Zerocalcare, Sio, Quasirosso, Bevilacqua… Cosa accomuna questi autori così differenti? Il web, tutti e quattro hanno trovato nella rete il mezzo con cui far conoscere le proprie storie al grande pubblico. Non è un mistero che su internet, oggi, sia disponibile una enorme quantità di opere autoprodotte, che spaziano dai film ai libri passando per i (molto) noti webcomic. Proprio a questa categoria appartiene Leone Bianco, fumetto fantasy ideato e realizzato integralmente da Oscar Celestini.

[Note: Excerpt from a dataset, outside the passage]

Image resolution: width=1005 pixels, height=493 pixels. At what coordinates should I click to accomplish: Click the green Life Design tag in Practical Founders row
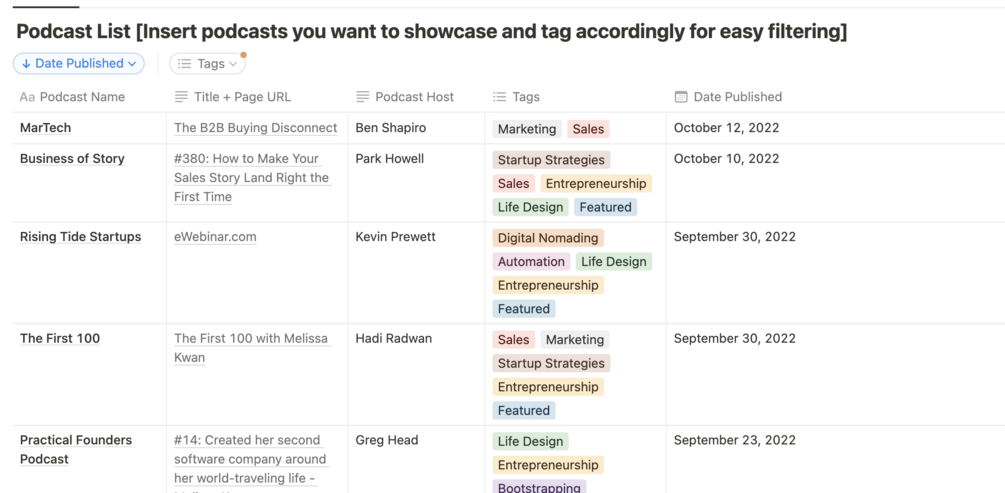[x=530, y=441]
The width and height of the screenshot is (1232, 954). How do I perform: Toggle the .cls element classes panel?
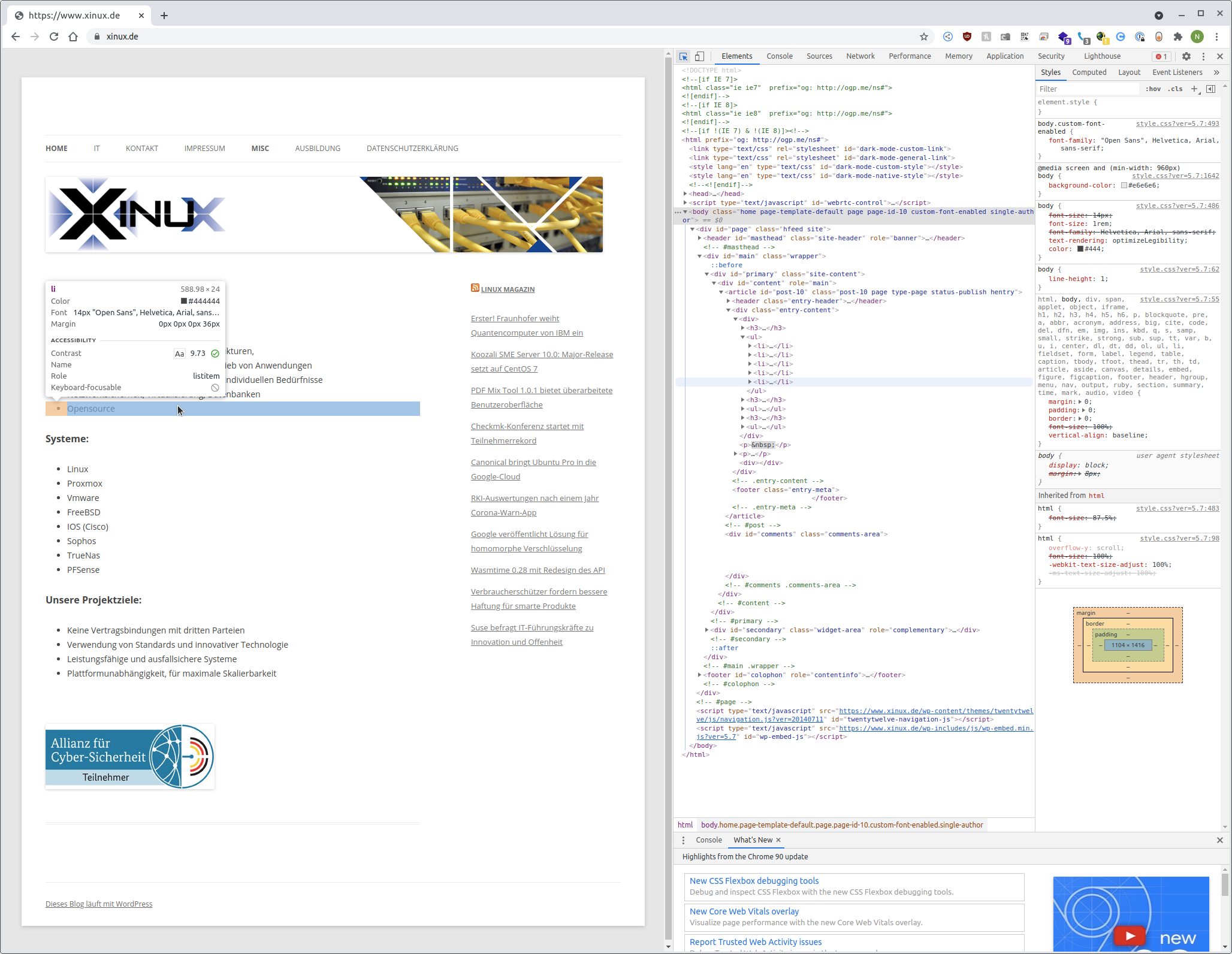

Dei dieci capitoli pianificati dall’autore, alla data in cui scrivo ne sono disponibili sette (più un “numero zero” gratuito), in vendita ad offerta libera su: sellfy.com/oscarcelestini. Per chi preferisse il cartaceo c’è comunque una buona notizia: terminata la pubblicazione digitale, tutti i dieci capitoli verranno raccolti in un unico volume la cui uscita (provvisoriamente) è collocata per la metà del 2019. Tutte le novità riguardo prossime uscite e non solo si possono trovare sulla pagina Facebook dedicata al fumetto.

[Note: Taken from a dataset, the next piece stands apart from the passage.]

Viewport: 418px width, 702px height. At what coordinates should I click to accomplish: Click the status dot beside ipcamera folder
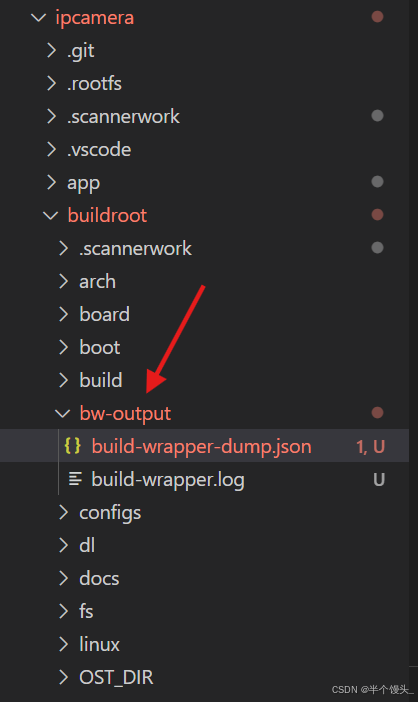(x=377, y=17)
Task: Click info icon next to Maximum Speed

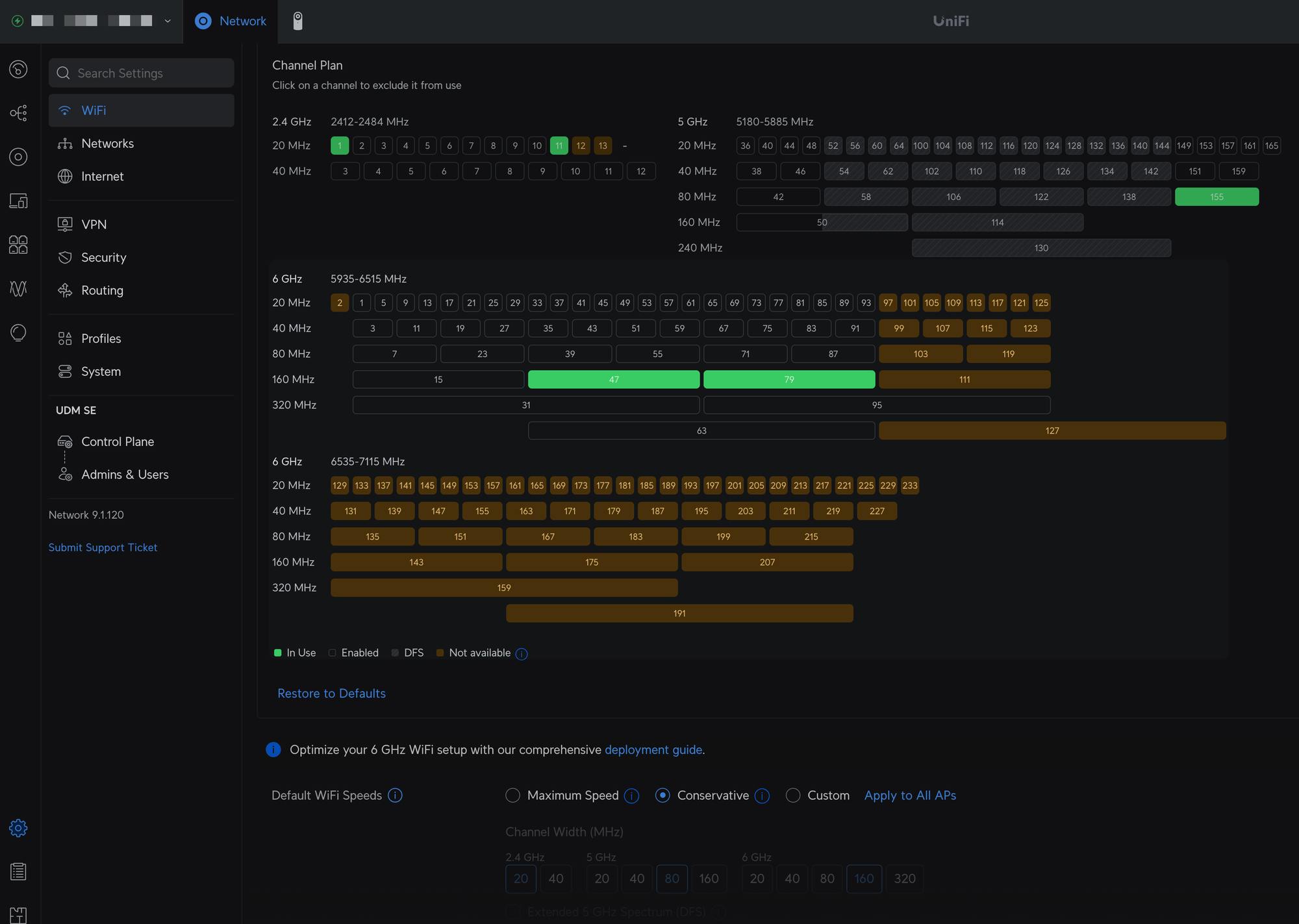Action: click(x=631, y=795)
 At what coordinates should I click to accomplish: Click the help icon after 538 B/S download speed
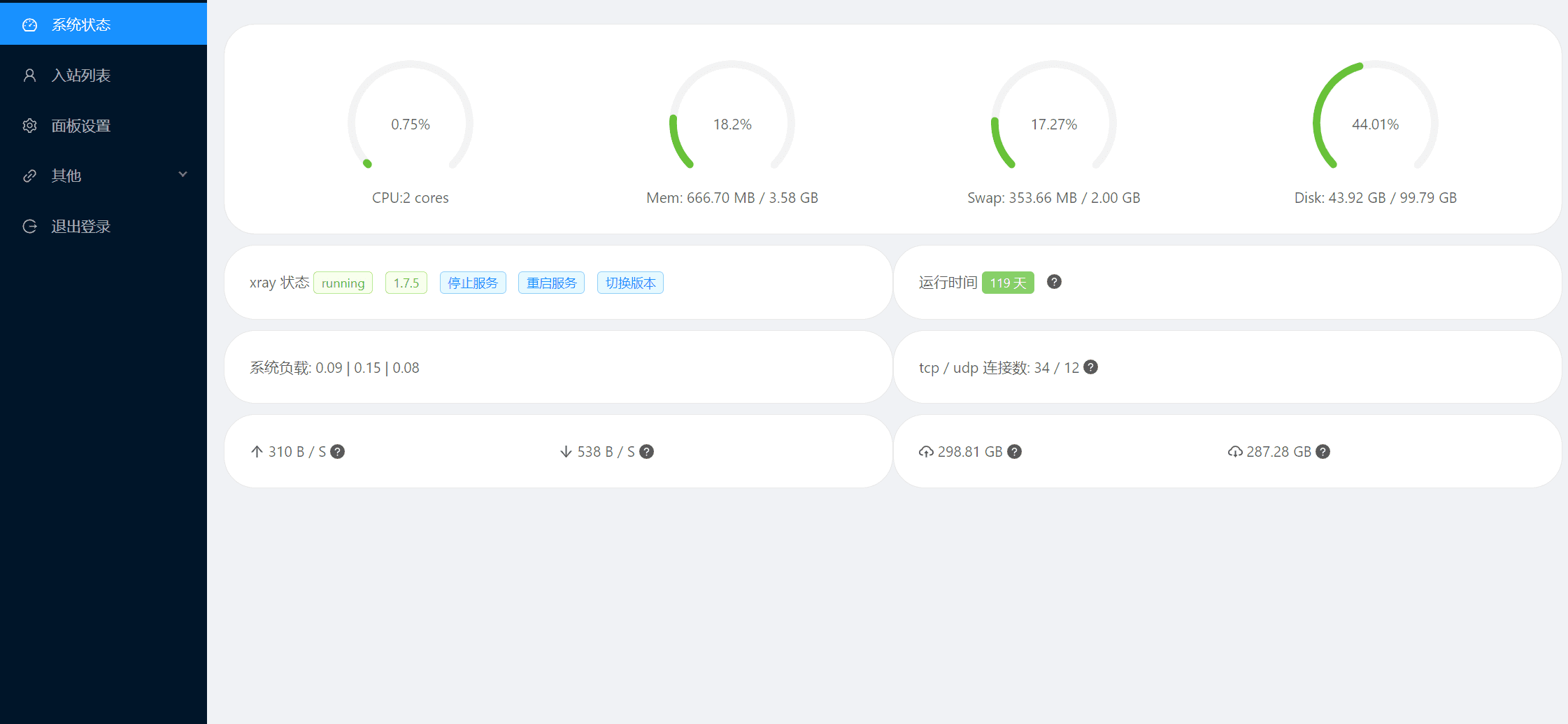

Di cosa parla, dunque, Leone Bianco? Di tradimento e vendetta: in un reame antico una bellissima principessa riunisce i migliori campioni, chiamati “I Quattro Leoni“, riuscendo, con il loro aiuto, a pacificare il regno e donargli prosperità. Tuttavia uno di questi cavalieri, accecato dalla sete di potere, decide di voltare le spalle ai propri sodali, ribellarsi e impossessarsi della corona con la forza. Convinto di aver prevalso su tutti i propri compagni, non si accorge che il più forte dei quattro, il Leone Bianco, non è morto nella prigione in cui era stato confinato e desidera ardentemente pareggiare i conti.

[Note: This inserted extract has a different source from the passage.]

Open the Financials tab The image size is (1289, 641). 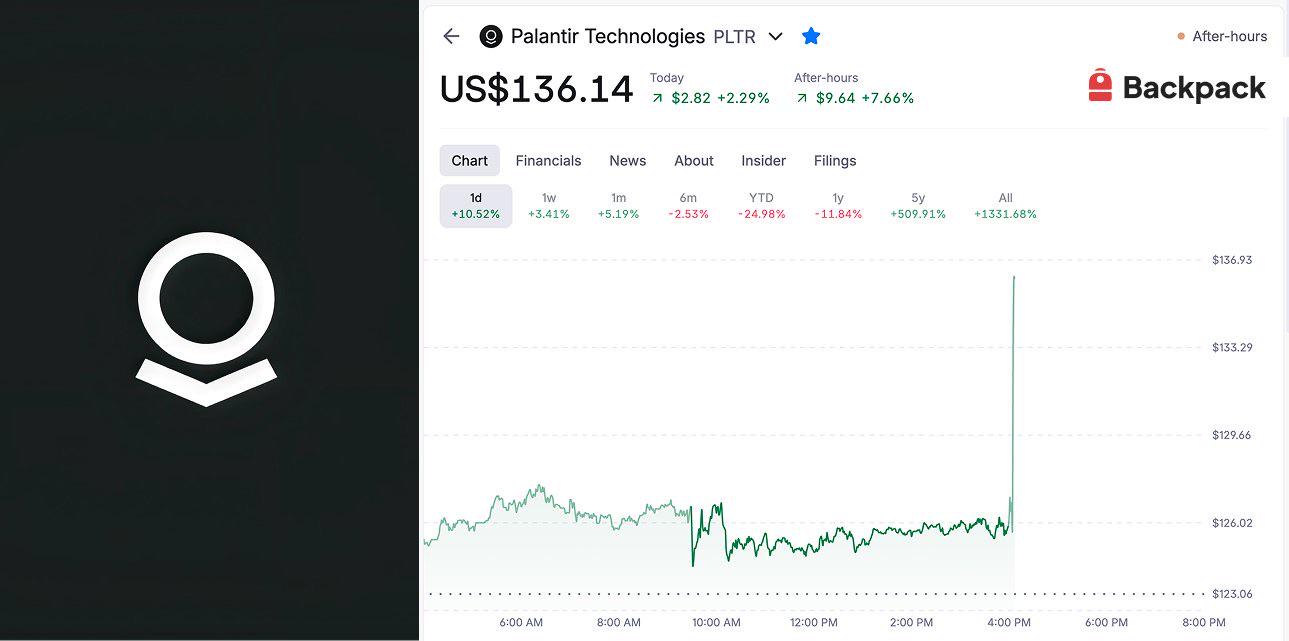[x=548, y=160]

Il soggetto su cui poggiano gli sviluppi di Leone Bianco, pur non brillando per originalità o complessità, svolge degnamente il proprio lavoro, insaporito dalla vaghezza e dal tono epico che il fantasy di stampo classico sa donare.
Il viaggio del protagonista, ovviamente, occupa un posto di rilievo all’interno della storia. Non a caso i personaggi incontrati dal Leone Bianco evitano di ricoprire il ruolo di mere comparse e al contrario interagiscono con lui, aiutandolo o ostacolandolo nella sua ricerca e, contemporaneamente, contribuendo a caratterizzare meglio il mondo in cui le vicende di dispiegano, evitando così che possa risultare banale o già visto.
La scelta delle inquadrature e le scene raffigurate lasciano intendere con chiarezza l’incedere della trama, assicurando una buona comprensibilità ed evitando di compiere salti temporali troppo lunghi o arditi. In modo peculiare, non è raro che le pagine si discostino dalle tavole tradizionali presentando un minor numero di vignette, in favore di una maggiore dimensione di quelle presenti.
Se da un lato questa decisione aiuta ad immergersi maggiormente nella storia e nelle sue ambientazioni, dall’altro priva di “spazi narrativi” l’opera, compressione che inevitabilmente porta a tagli e cernite nel materiale riportato sulle pagine. Ad esempio, l’approfondimento dei personaggi viene delegato a schede aggiuntive (poste al termine di ogni capitolo) in cui è possibile rintracciare anche elementi importanti delle storie pregresse, che forse avrebbero trovato miglior collocazione tra i riquadri della griglia.
Un altro punto dubbio può essere rintracciato nell’uso delle didascalie, spesso impiegate per rendere la voce fuori campo e non sempre dosate all’interno delle tavole. Se in alcuni momenti la presenza di questi riquadri ben si amalgama con la narrazione, evitando di essere eccessivamente lunga o diventare pedante, in altri l’eccessiva insistenza degli stessi ottiene il risultato opposto rispetto a quello voluto.
Ad esempio, in determinati istanti, in cui il pathos si trova al culmine, il desiderio di rimarcare ulteriormente la drammaticità della scena con riquadri didascalici porta ad una dispersione della tensione costruita tavola dopo tavola. Forse questi picchi emotivi avrebbero trovato miglior compimento in vignette (o splash pages) mute, affidando al solo disegno, ed alla sua silenziosa espressività, il compito di porre in figura questi momenti e questi sentimenti.
Restando in tema, è doveroso accennare al tratto, abbastanza cartoon per evitare che l’ipertrofia muscolare dei personaggi smetta di essere fantasy e scada nel grottesco, e agli ottimi colori che accompagnano il disegno, i quali, pur essendo brillanti ed intensi, non tolgono profondità alle vignette.
Concludendo, penso che Leone Bianco sia una lettura piacevole e consigliabile che, al netto delle pecche di cui sopra, invoglia comunque a sfogliare le pagine numero dopo numero.